The grip of the fascist extreme right has Europe in a stranglehold, and France is now an occupied nation, meaning certain undesirables to the occupying forces are having to leave the continent as quickly as they can. This is easier said than done, as the bureaucracy cannot cope and there is a crackdown on refugees as well, but for Georg (Franz Rogowski), he is being reluctantly drawn into espionage when his friend encourages him to pick up a nearby writer's effects from his hotel room.
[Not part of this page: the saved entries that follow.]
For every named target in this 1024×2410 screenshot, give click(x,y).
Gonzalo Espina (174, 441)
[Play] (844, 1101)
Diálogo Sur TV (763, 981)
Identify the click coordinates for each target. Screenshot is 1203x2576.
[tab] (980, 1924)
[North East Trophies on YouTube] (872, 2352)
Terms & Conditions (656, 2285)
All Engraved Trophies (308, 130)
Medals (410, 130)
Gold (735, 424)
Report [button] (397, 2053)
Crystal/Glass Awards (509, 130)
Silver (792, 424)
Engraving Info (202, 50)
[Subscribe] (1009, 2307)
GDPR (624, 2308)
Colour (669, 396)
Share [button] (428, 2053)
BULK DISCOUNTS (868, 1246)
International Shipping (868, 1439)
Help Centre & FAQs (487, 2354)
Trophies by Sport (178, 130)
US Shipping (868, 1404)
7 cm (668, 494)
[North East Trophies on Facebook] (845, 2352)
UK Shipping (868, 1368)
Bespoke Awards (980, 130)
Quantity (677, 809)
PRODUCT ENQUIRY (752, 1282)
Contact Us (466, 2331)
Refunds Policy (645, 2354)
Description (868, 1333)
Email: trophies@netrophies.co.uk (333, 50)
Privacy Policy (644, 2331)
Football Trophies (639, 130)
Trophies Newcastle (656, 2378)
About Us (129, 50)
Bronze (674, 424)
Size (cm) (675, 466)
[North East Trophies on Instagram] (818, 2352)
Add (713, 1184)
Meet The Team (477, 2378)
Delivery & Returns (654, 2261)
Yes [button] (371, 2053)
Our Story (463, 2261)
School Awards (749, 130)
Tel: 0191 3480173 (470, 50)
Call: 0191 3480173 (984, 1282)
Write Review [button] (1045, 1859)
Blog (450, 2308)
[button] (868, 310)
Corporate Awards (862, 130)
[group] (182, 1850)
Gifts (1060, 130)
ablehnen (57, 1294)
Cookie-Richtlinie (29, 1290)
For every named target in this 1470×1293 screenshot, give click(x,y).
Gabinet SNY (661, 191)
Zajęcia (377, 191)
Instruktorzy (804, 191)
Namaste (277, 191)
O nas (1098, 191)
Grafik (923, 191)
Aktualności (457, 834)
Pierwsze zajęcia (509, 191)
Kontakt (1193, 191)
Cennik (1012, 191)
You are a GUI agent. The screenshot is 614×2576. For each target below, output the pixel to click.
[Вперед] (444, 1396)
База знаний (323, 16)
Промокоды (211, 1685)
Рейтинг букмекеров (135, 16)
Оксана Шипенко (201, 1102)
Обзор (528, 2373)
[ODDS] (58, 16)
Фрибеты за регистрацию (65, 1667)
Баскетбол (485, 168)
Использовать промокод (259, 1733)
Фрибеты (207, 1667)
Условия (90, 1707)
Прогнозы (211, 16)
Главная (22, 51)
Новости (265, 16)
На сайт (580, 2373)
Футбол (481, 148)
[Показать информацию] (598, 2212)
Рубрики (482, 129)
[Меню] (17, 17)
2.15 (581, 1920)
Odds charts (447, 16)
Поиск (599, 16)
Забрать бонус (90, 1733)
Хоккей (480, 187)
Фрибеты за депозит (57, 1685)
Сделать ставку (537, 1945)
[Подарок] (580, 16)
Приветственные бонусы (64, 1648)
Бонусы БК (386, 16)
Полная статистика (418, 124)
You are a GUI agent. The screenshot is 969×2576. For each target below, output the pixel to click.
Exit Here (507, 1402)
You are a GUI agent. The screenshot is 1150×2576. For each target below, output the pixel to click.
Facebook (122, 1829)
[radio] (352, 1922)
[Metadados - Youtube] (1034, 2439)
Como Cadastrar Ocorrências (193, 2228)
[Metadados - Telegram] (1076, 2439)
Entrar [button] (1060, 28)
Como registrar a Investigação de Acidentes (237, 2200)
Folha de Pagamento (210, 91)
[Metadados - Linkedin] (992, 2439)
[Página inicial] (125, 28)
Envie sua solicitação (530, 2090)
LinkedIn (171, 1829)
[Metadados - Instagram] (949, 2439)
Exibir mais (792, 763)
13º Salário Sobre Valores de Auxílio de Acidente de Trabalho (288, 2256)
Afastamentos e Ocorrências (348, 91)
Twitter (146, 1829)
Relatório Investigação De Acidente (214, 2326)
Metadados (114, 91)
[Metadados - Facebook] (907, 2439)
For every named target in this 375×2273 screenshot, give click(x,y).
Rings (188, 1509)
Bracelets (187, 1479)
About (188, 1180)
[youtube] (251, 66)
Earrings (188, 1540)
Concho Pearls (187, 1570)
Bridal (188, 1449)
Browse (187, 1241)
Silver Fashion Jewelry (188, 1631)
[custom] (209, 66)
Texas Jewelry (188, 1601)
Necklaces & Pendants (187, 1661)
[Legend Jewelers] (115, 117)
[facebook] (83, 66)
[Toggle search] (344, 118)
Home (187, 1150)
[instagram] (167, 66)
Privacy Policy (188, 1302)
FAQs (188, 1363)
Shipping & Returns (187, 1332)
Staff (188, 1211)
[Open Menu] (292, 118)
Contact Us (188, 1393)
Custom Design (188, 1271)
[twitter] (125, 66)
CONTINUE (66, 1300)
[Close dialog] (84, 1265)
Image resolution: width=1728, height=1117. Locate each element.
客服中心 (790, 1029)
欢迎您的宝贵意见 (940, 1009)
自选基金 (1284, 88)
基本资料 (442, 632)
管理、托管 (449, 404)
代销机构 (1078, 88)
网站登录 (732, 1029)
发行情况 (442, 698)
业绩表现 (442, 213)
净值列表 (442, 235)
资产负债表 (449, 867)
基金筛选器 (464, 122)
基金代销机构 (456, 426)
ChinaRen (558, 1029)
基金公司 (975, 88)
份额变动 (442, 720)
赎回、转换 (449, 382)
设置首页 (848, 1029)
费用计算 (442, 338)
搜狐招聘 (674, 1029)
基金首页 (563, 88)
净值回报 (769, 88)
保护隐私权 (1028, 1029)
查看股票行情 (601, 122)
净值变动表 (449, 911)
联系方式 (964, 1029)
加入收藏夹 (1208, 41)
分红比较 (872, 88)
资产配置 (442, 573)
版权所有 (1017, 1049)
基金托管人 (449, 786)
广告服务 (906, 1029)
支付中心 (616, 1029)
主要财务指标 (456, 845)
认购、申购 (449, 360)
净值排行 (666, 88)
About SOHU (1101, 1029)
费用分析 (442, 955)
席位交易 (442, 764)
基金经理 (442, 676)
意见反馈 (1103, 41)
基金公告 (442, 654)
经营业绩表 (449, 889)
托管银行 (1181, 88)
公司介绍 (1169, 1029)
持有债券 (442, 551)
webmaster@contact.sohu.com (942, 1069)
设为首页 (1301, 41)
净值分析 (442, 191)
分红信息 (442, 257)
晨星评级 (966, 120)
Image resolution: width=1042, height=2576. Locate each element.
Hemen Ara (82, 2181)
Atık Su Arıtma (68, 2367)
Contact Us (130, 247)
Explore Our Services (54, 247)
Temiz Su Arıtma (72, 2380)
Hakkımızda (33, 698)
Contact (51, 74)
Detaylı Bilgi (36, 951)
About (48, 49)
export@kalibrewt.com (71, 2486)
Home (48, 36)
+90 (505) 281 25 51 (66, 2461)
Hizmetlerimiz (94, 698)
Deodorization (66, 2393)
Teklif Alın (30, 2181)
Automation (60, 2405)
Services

Grudgingly, he goes and finds the writer has messily committed suicide, but after consulting with the unnerved chambermaid, he does get the relevant papers - soon taking on a new identity.
Transit was the third in director Christian Petzold's trilogy which he based around the novel of the same name by Anna Seghers, a wartime effort that was from 1944 and detailed the adventures of a political prisoner's escape from the Nazis. But for this one, Petzold tried something different as like Jean-Luc Godard's Alphaville, this was a science fiction movie without visual effects: the setting was purely suggested through the plot, dialogue and various trappings such as costumes. While this was set in a period contemporary to the film's release, what occurred throughout was closely hewn to Seghers' World War II plot, all the better to compare that era to the one Europe was going through.
The result was curiously effective, though the director did tie himself in knots a little to ensure this seemed relevant to the audience watching it in the twenty-tens, rather than the nineteen-forties, so there were no mobile phones to be seen, and all communications were carried out through written letter or typewriter, not e-mail, for example. The sense of watching a world in limbo, where something dreadful is holding the globe in a terrible balance that could tip over into sheer Hell at any moment, was vivid to say the least, and this was a picture where you could recommend it for its atmosphere and unsettling nature, comparing the rise of the fascists to what was the modern era.
Therefore when we hear about the authorities clamping down on the Jewish population, it does conjure an uneasy sensation knowing Petzold was consciously invoking a very old evil to point out the resurgence of the far right, not only in Europe, was creating parallels in his parallel universe that you may not be happy to ruminate on. Nevertheless, there was a disconnect, this was not exactly The Man in the High Castle, and more than that there was an issue with his approach, for Transit was as academic as you like in its postulations, and you know what that meant: it was as dry as dust. The central character was a cypher by design, he had to be to take on the deceased writer's identity and successfully lose himself in this subterfuge, but that failed to render a gripping protagonist in a gripping scenario.
Indeed, he was almost perversely uninteresting, and that lack of charisma tended to work its anti-magic on the characters around him as well. You could not understand, for instance, why the writer's widow (Paula Beer) would be so enamoured of this impostor, to the extent of trying to seduce him - we're evidently intended to be energised by this potential affair, but while Beer was as reliable as ever, there was zero chemistry between her and Rogowski, so no sparks flew. You could say that about everyone else in the film too, aside from a small immigrant boy (Lilien Batman) who he befriends - we could believe in his paternal interest in the fate of a child whose future was now utterly uncertain. The ending had a go at arty enigma, but that did not land either, leaving a piece that sounded a lot more intriguing than it played, not even the anticipated paranoia of the premise manifesting to a satisfying degree. Music by Stefan Will.